This passage comes from The Sum of the Entire Art of the Notary (Summa totius artis notariae), a handbook or formulary for notaries that gave instructions about how to draw up legal documents correctly as well as a collection of model documents for notaries to imitate. It was composed by Rolandinus Passeggieri between 1255 and 1273 in northern Italy, and it became one of the most popular and widely copied formularies of the late Middle Ages. In this section, Passeggieri explains how to correctly identify and describe the parties to any legal act.

Translated from the Latin by Hannah Barker. Rolandinus Passeggieri, Summa totius artis notariae (Bologna: Arnaldo Forni, 1977), 411-415. This translation CC BY-NC-ND 4.0.

Concerning persons and divisions of persons.

Concerning persons, six divisions can be made. The first division is: all people are either male, or female, or hermaphrodite. Males are those who do and beget. Females are those who undergo and conceive and give birth. Hermaphrodites are those who have the instrument of both sexes, namely male and female. But if the female is more heated and prevails, the sex is judged to be female. If, however, the male prevails, the sex is judged to be male.

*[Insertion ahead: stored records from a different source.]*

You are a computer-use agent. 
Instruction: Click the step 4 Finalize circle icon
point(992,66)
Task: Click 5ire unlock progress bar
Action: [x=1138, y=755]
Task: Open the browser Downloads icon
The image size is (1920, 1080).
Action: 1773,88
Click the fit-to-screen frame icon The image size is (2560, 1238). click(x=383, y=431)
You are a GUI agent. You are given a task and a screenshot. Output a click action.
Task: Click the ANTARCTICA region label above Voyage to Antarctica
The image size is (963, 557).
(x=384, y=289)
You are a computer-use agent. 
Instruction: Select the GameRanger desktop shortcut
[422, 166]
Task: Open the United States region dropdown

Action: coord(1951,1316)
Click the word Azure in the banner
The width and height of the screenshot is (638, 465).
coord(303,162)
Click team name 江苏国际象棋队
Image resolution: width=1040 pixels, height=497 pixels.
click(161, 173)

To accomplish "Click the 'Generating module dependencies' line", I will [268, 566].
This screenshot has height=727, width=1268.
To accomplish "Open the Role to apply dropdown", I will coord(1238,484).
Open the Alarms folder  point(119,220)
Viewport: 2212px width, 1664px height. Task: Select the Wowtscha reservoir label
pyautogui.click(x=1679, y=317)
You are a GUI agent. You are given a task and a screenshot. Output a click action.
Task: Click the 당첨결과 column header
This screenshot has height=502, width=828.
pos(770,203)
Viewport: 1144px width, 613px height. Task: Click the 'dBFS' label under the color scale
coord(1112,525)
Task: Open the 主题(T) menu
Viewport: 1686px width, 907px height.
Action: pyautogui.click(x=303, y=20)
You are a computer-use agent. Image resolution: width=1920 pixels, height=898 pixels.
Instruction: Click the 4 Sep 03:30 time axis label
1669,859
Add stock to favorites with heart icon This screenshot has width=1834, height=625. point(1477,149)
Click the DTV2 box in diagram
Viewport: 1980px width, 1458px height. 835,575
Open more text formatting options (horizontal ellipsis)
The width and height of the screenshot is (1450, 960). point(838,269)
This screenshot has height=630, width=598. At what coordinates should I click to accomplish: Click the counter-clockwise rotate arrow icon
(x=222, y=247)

The second division is: because some people have been born, others are about to be born. The born are those who have separated from the womb of the mother and come forth into the light. The about-to-be-born are those who are still formed in the womb of the mother, and these for now will be held to have been born.

The third division is: because every person is either free (liber) or unfree (servus). The servus is he who is born from a slave woman (ancilla) or who is captured from the power of enemies, which are called servi and mancipia, i.e. manucapta.[1] Again a servus is also [a person] older than 20 years who suffers himself to be sold in order to share in the price, or, not unaware of his condition, [allows himself] to be alienated to another by just title because of a certain profit or other advantage, if the buyer or recipient is unaware of his condition and the person sold truly shares in the price. But also there are many conditions or divisions of servi about which I will say nothing at present. They are called free (liberi) who are born of free relatives or at least of a free mother, because children follow the condition of the mother and not of the father. Some of the free are free-born (ingenui). Others are freed (libertini). Ingenui are those who are free immediately when they are born, or are born from two free-born people, or from two freed people, or from one free-born person and the other freed person. But and if [a person] is born from a free mother (libera) and an unfree father (servus), [that person] is free-born (ingenuus) and free (liber). They are called libertini, however, who are manumitted from lawful servitude (servitus).

The fourth division is: because some people are in their own right (sui iuris). Others are in the right of another (iuris alieni). Those in their own right are free people like fathers and mothers of the family who are made sui iuris by the death of their parents. Those iuris alieni are servi, [or] again the son of the family who was brought forth from just spouses [i.e. from a legal marriage], or obtained the first place of the sons, namely because they were born from us and our wives, or the last place, like grandsons and great-grandsons and then other descendents of the masculine sex.[2] Again, all those people who may be or will have been their sons.

The fifth division is: because some sons are legitimate and natural; others are only legitimate; others are only natural; others are neither legitimate nor natural. The legitimate and natural are those who are brought forth from legitimate marriage. The legitimate [but not natural], however, have been adopted. The natural [but not legitimate], however, are those born from a concubine joined in a single and unquestioned affection. Those neither legitimate nor natural are spurious, born from incestuous sex.

The sixth division is: because all people are either legitimate or not legitimate of age. The legitimate age is above 25 years, and people of that age are called majors [maiores]. The non-legitimate age is from 25 years and below, and people of that age are called minors [minores], and are not of legitimate age. Of the minors, some are called puberes and others are called impuberes. Puberes are from 14 years [and] above for males and from 12 years [and] above for females, and these are called adults and adolescents. Impuberes indeed are below, for males less than 14 years and for females less than 12 years, and these are called boys and girls. If they do not have a father, they are called pupils. Others of the impuberes are infants, and these are from the day of birth, male and female, until the seventh year. Others are near infancy, and these are from the seventh year up to nine and a half years for females and ten and a half years for males. From there indeed up to fourteen for males and up to twelve for females they are called near puberty. And the said things are sufficient concerning the divisions of persons.

[1] Mancipium means slave. Manucapta means captured by hand.

[2] The legal rights of children were restricted in certain respects, even after they reached adulthood, until the death of their parents.

Discussion Questions

  1. In this section, Passeggieri describes six legally meaningful ways to categorize people. What are they? How many of these categories are still legally meaningful today?
  2. In 13th-century Italy, slavery was considered legal and socially acceptable. How did Passeggieri define slave status? In legal terms, what did it mean to be a slave?
  3. In what ways might a person change their status from free to enslaved or from enslaved to freed?
  4. Was all freedom the same, or were there different types of freedom? Why did Passeggieri make a distinction between those born free (ingenui) and those manumitted from slavery (libertini)?